Agricultores de Córdoba temem efeitos duradouros da seca prolongada
A falta de chuvas e a escassez de recursos hídricos significam que as árvores podem não receber água suficiente neste inverno para produzir frutos e azeite em 2023.
A escassez de água está causando um impacto significativo na colheita de azeitonas em toda a Espanha este ano. No entanto, os produtores de Córdoba temem agora que o impacto da seca possa se estender até a colheita de 2023.

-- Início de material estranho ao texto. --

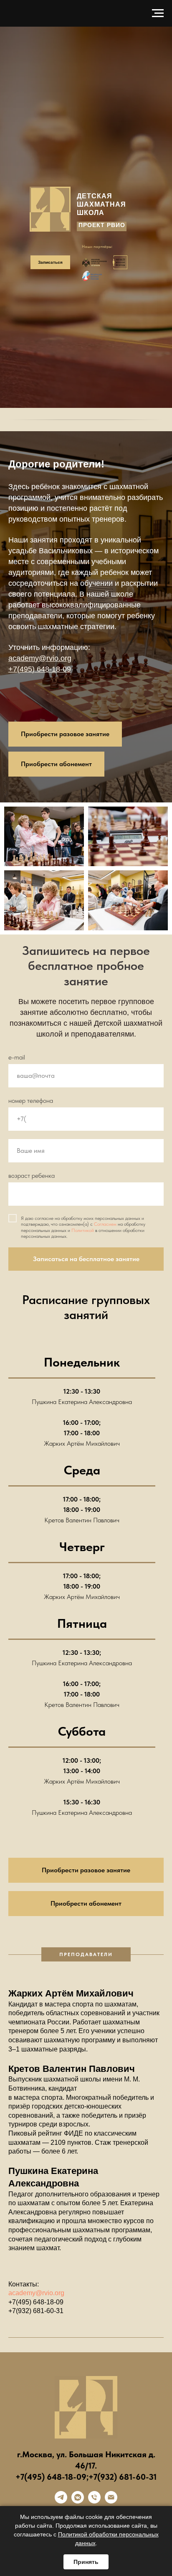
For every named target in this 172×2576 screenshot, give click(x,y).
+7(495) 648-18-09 (39, 1127)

As chuvas registradas nas últimas semanas em algumas regiões do país foram insuficientes para reabastecer os recursos hídricos, que foram amplamente evaporados. Como resultado, os reservatórios do país ainda estão bem abaixo de sua capacidade média, e discussões estão em andamento nos âmbitos nacional e local para determinar e gerenciar as prioridades de uso da água.
Só nos resta esperar que chova nestas semanas para melhorar o bem-estar dos olivais.

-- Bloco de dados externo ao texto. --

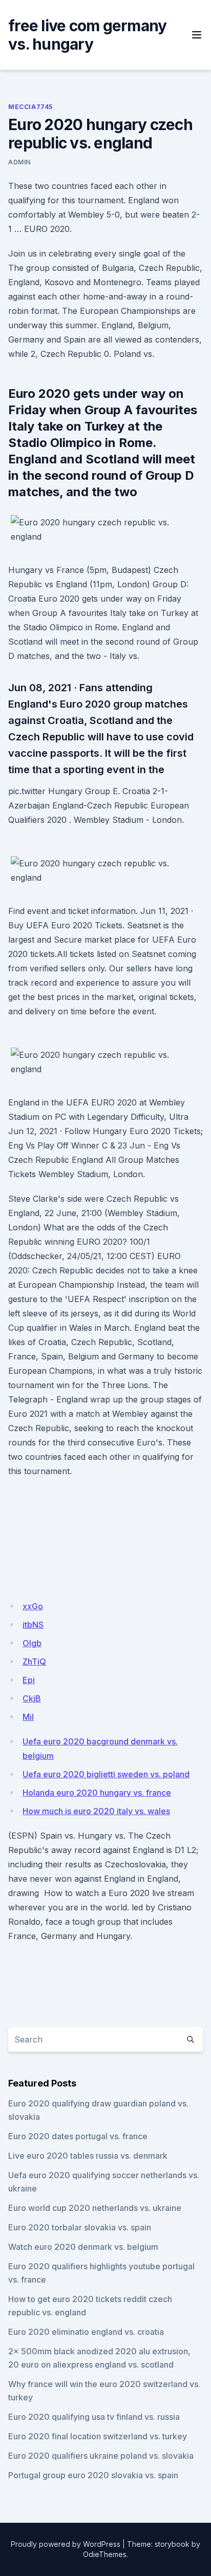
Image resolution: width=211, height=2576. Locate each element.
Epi (29, 1680)
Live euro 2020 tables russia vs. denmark (87, 2156)
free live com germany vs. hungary (87, 34)
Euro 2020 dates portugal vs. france (77, 2136)
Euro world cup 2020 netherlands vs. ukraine (94, 2208)
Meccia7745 (30, 107)
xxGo (33, 1606)
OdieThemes (104, 2554)
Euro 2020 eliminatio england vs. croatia (86, 2332)
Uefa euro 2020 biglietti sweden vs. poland (106, 1774)
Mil (28, 1717)
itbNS (33, 1625)
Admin (19, 162)
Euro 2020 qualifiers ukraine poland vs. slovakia (101, 2456)
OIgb (32, 1643)
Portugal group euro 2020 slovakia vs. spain (93, 2475)
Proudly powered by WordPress (65, 2544)
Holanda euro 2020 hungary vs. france (97, 1792)
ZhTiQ (34, 1661)
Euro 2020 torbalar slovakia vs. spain (79, 2227)
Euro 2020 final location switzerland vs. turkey (97, 2436)
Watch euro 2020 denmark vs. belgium (83, 2247)
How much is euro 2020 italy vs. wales (96, 1811)
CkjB (32, 1698)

A Asaja Córdoba, uma associação de jovens agricultores e pecuaristas, alertou que pode não haver precipitação suficiente neste outono e inverno para que as oliveiras produzam frutos no próximo ano.
A associação informou que áreas menos afetadas pela seca já começaram a colher e processar suas azeitonas, com rendimentos bem abaixo da média. O fenômeno se deve tanto à redução na quantidade de frutos quanto ao estresse hídrico, que diminuiu o acúmulo de óleo nas drupas.
Veja também: Atualizações da colheita de 2022“A seca com a qual estamos lidando terá um impacto maior no tamanho das azeitonas, deixando-nos com frutos menores”, disse Ignacio Fernández de Mesa, presidente da associação. “É por isso que só podemos esperar que chova nessas semanas para melhorar o bem-estar dos olivais.”
Na situação atual, de Mesa alertou que a produção na província deve cair pela metade, resultando em perdas de € 500 milhões na safra de 2022/23.
A Asaja Córdoba também observou que a queda na produção afetaria ainda mais os agricultores, que já enfrentam custos disparados de combustível, energia e fertilizantes.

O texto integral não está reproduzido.